(Selected passage):
● ● ●

Twenty-six years ago today, a lot of people ... the number was hotly and endlessly contested ... gathered on the Mall in Washington D.C. to "be counted" for life. I was there at the Rally for Life 1990. Here's the C-SPAN archived footage, in which I strongly doubt that I appear. I was backstage, wearing an apron, a red STAFF t-shirt, a walkie-talkie and as close to 80's hair as I ever got. I was on the team that planned it. Tent rentals, mugs, pins, bumper stickers, meetings with Secret Service, Park Police, FBI background checks, arrangements for VIP pickup and transport, hotel accommodations, 1st aid stations, portapotties, the press pen, audio hook-ups, table rentals. Jacki, bless her dear Arkansas heart, and her massive Rally notebook. No sleep in more than 24 hours. "Water. Water. Water. Water." "Tell the truth! Tell the truth!" and a stonewalling press corps. All of this, before the internet, and before readily available bottled water. It boggles the mind.
It remains a hugely formative event in my life. Here are my two most iconic memories from that frenzied time: I got to drive around the grounds of the Washington Monument, from station to station, in a golf cart, after dark. I cannot express how cool this was.

● ● ●

(Supplied information):

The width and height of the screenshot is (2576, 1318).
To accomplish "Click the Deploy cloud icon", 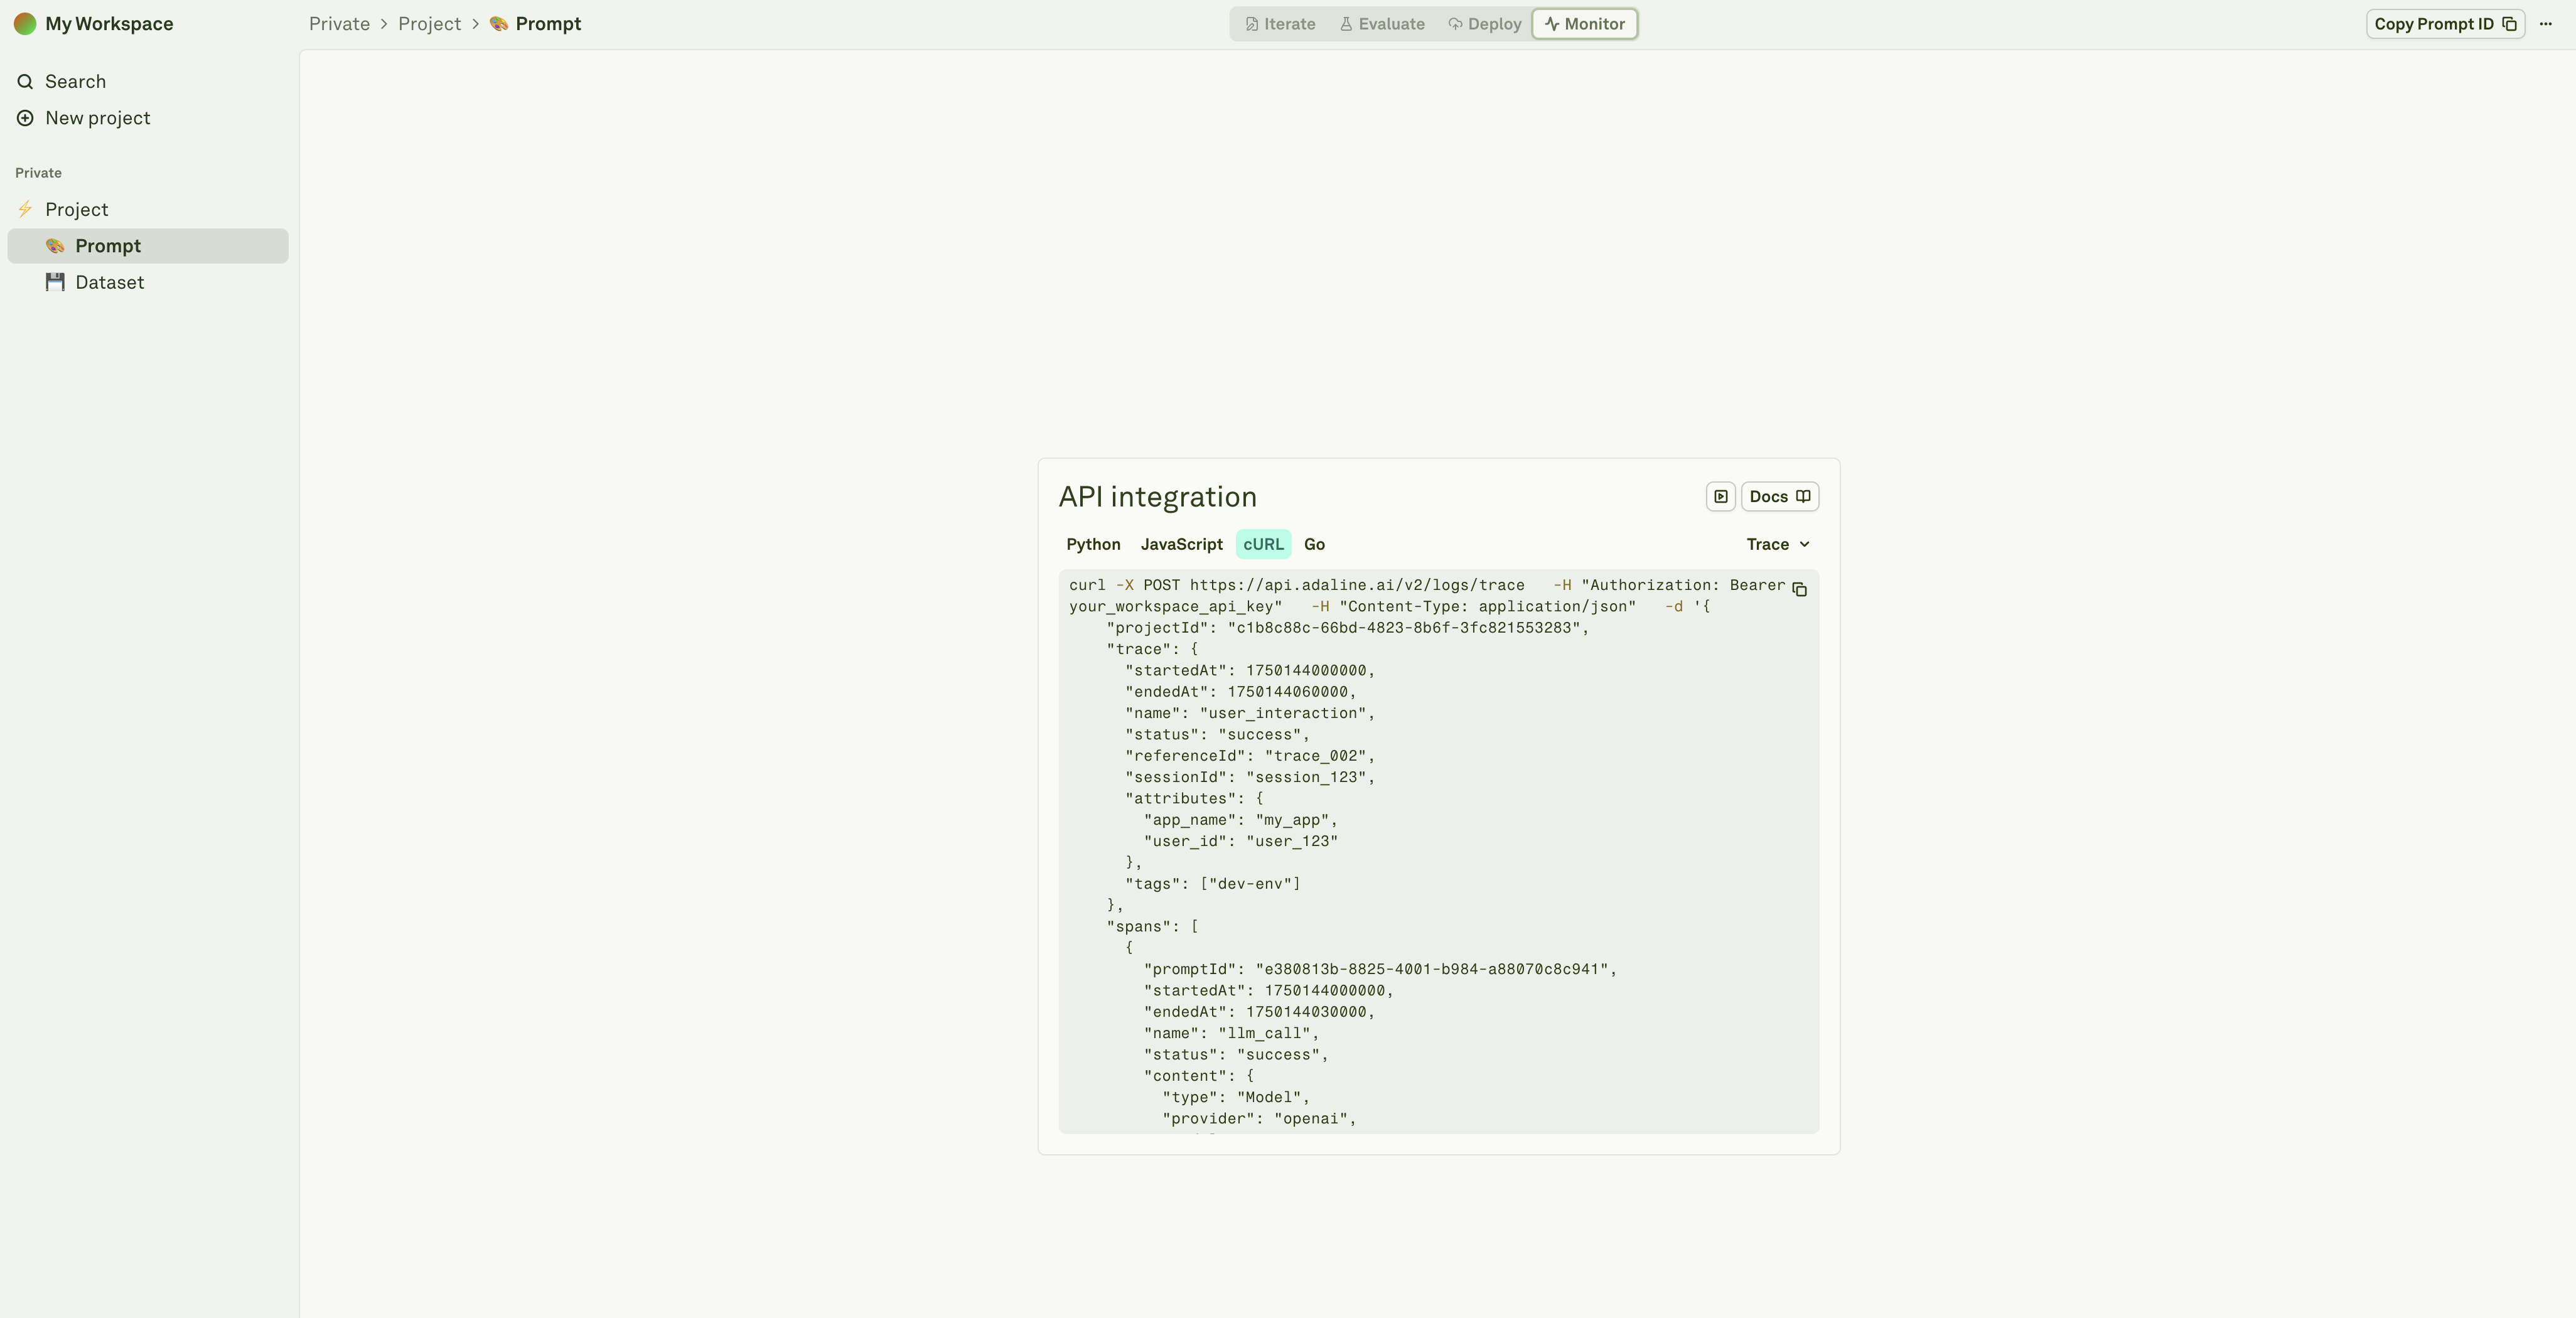I will (1455, 23).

● ● ●

(Set of tasks):
A) Judge whether each statement agrees with the rally memoir, answering yes or no and quoting the words of the memoir that decide it. (i) The writer helped plan the rally. (ii) The writer expects to be visible in the C-SPAN footage. (iii) The rally was organized after the internet had come into use.
B) Carry the rally memoir forward from its final sentence.
The listing has no connection to the rally memoir.

(Set of answers):
A)
(i) Yes: "I was on the team that planned it."
(ii) No: "in which I strongly doubt that I appear."
(iii) No: "All of this, before the internet, and before readily available bottled water."

B)
And I was frisked by Dan Quayle's Secret Service agents. See, I discovered that you don't want to be running anywhere close to a Secret Service agent and their protectee (who was onstage talking at the time, I think), even when you were told to escort the audio guy to the press enclosure fast because he needed to set up the link-up to the White House for President George H. W. Bush's address to the crowd, which was scheduled just as soon as Dan Quayle finished his speech. You don't want to be running, or even walking fast and looking nervous about getting your guy to his place on time, because if you are, the big guys with shades and earpieces will be all around you and even in your pockets before you know what is happening. Actually, it wasn't bad; I was just startled and they must have decided I was 115 pounds of not-threatening pretty fast. And the audio guy, whoever he was, got through too.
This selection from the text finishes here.